L'humilité apparaît comme le fond de commerce du capitalisme patriarcal. Une « valeur slogan » qui permet d'assoir le respect, voire de taire la violence de la subordination. Si l'on considère la définition A, de l'humilité, d'après le Centre National de Ressources Textuelles et Lexicales ( cnrtl.fr) qui nous explique la chose suivante « Disposition à s'abaisser volontairement (à faire telle ou telle chose) en réprimant tout mouvement d'orgueil par sentiment de sa propre faiblesse ». Quant à la définition C qui fait référence à la modestie ( d'une profession), « Caractère de ce qui a peu d'importance, peu d'envergure, peu d'éclat ». En ces termes on peut se représenter l'humilité comme une forme de résilience, une sorte de capacité des subalternes, à relativiser la domination. Pourtant ce que l'on aime à retenir de l'humilité, en tout cas ce qui est « vendeur » dans ce terme érigé en vertu, c'est son aspect servile qui a coutume de plaire par la révérence qu'elle suppose. Elle est un trait des perdant(e)s magnifiques, taisant un tant soi peu, la violence de la subordination. Tout autant qu'une grâce qui se joue de l'orgueil étant la promesse, d'un imposant silence qui enseignent aux téméraires, à se passer de mots, pour éprouver de l'empathie via un regard, un hochement de tête qui se plait à cligner les yeux. Malgré sa grandeur, elle est une simplicité, une présence réconfortante, une force tranquille, tel un charisme qui tait son nom. Vous l'aurez compris ici, n'est pas question de faire le procès de l'humilité, plutôt de dénoncer une instrumentalisation de celle-ci par le capitalisme patriarcal. De sorte que, cette instrumentalisation servirait à ne pas, dénoncer le système de domination perpétué par le capitalisme patriarcal, en saluant la capacité des subalternes, à se faire oppresser, de préférence en silence ( d'où l'allusion aux perdant(e)s magnifiques ). Autrement dit, féliciter les subalternes d'être humble, revient en quelque sorte à cautionner le système de domination, donc ici le capitalisme patriarcal.

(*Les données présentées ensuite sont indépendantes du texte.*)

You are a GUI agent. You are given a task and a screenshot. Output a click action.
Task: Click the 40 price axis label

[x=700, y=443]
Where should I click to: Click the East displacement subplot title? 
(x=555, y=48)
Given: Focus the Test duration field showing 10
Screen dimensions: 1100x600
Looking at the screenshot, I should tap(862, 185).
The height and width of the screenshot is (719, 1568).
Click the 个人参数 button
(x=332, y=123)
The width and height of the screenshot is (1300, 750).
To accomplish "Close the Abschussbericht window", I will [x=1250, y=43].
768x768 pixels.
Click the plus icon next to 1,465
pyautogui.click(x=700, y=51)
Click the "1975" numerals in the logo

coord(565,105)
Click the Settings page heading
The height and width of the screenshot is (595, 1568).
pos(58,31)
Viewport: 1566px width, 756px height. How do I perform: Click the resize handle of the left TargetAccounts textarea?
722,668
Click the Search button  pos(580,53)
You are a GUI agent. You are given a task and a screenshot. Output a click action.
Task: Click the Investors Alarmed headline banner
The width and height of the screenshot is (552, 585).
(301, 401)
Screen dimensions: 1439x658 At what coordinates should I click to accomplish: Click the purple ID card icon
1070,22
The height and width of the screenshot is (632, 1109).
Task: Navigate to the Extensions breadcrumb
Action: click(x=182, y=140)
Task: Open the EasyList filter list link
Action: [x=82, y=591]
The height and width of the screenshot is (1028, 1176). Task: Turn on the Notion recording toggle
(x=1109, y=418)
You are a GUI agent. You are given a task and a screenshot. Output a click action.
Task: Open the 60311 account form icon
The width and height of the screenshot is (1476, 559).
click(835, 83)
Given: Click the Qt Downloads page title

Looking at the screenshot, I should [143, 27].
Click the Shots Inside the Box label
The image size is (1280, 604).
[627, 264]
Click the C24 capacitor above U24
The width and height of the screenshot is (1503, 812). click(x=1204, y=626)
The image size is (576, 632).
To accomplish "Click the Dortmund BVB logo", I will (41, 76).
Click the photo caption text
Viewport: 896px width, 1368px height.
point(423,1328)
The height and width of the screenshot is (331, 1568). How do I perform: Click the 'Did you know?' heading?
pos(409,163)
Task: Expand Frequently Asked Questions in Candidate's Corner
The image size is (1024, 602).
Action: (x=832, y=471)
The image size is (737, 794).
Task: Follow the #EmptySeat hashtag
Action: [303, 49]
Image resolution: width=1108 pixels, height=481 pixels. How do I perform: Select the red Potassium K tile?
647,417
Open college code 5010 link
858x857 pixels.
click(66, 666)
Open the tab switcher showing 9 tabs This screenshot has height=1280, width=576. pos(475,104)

1 Du moins s'empare brièvement de la question d'inégalités hommes/femmes par opportunisme politique.
2 Il est intéressant de rappeler à ce titre que les noirs ont eu le droit de vote avant les femmes blanches, que ces dernières il y a une décennie ne pouvaient ouvrir de compte en banque sans l'autorisation de leurs conjoints.
3 Ceci dit amplifié en contexte décolonial par le « fantasme politique » d'un rixe ethnique, jugé probable.
4 Avec pour emblème les « deux pères » de cet archipel, j'ai nommé Jean-Marie Tchjibaou et Jacques Lafleur, avec cette image forte de leurs fameuses poignées de main.